Turning deficits into assets — a skill Mr. Obama learned in his 20s as a community organizer — could well be called the motto of his rise. With his literary gifts, he transformed a fatherless childhood into a stirring coming-of-age tale. He used a glamourless state senator’s post as the foundation of his political career. He mobilized young people — never an ideal base, because of thin wallets and historically poor turnout — into an energetic army who in turn enlisted parents and grandparents. And even though his exotic name, Barack Hussein Obama, has spurred false rumors and insinuations about his background and beliefs, he has made it a symbol of his singularity and of America’s possibility.

Controlling His Image

There is little Mr. Obama has controlled more tightly than his own story and message.
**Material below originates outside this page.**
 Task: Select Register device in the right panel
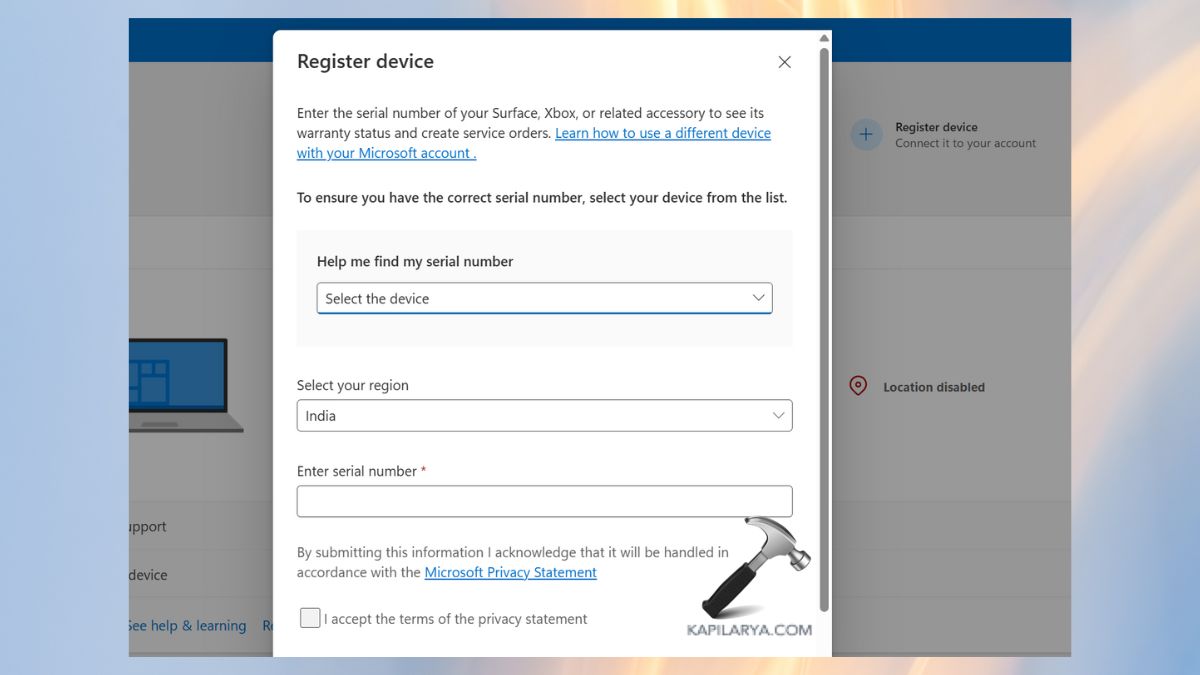click(937, 127)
Just as he was planning his entry into politics, he used “Dreams From My Father” to cast his peripatetic, confusing childhood into a lyrical journey. When he was elected to the United States Senate in 2004, Mr. Obama wrote his second book, “The Audacity of Hope,” laying out his political philosophy. It meant getting only three or four hours of sleep at night, his editor said, but he insisted on writing the entire thing himself’. (He not only read policy books to prepare, but also some of the articles cited in their footnotes.) For his presidential campaign speechwriter, he chose a 26-year-old who describes his job as channeling the thoughts of a boss who already knows what he wants to say.

 Trying to Maintain Discipline and Control

 The senator has the discipline to avoid flaunting his oratorical gifts. Periodically during the campaign, rivals accused him of offering more style than substance; Mr. Obama responded with such sober speeches that supporters started to worry he was dull.
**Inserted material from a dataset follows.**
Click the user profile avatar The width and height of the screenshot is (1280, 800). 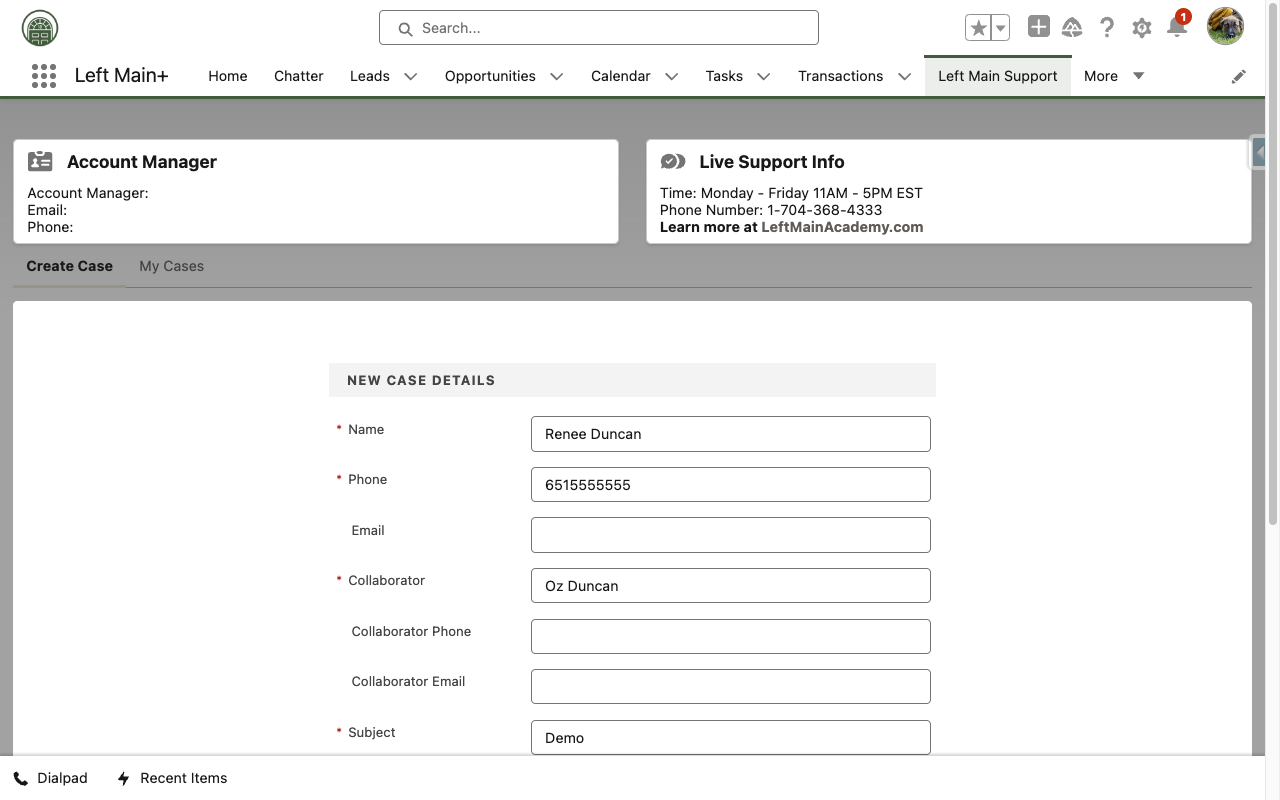[x=1225, y=27]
 Like all other campaigns, Mr. Obama’s is imbued with its leader’s personality: it is a tight, centralized structure, run by a tiny group that permits no leaks. On the trail, Mr. Obama has struggled with the unpredictable questions and irritating time limits of presidential debates. He does not always react swiftly to unexpected shifts. This summer, Mr. Obama had just finished a perfectly planned tour of Europe when Russia blitzed into neighboring Georgia; he took several days to settle on a position. After Mr. McCain’s surprise selection of Gov. Sarah Palin as his running mate, the Obama campaign seemed to struggle to react.

The only time Mr. Obama slips from “his normal cool self,” said Marty Nesbitt, a close friend, is “when something surprises him.”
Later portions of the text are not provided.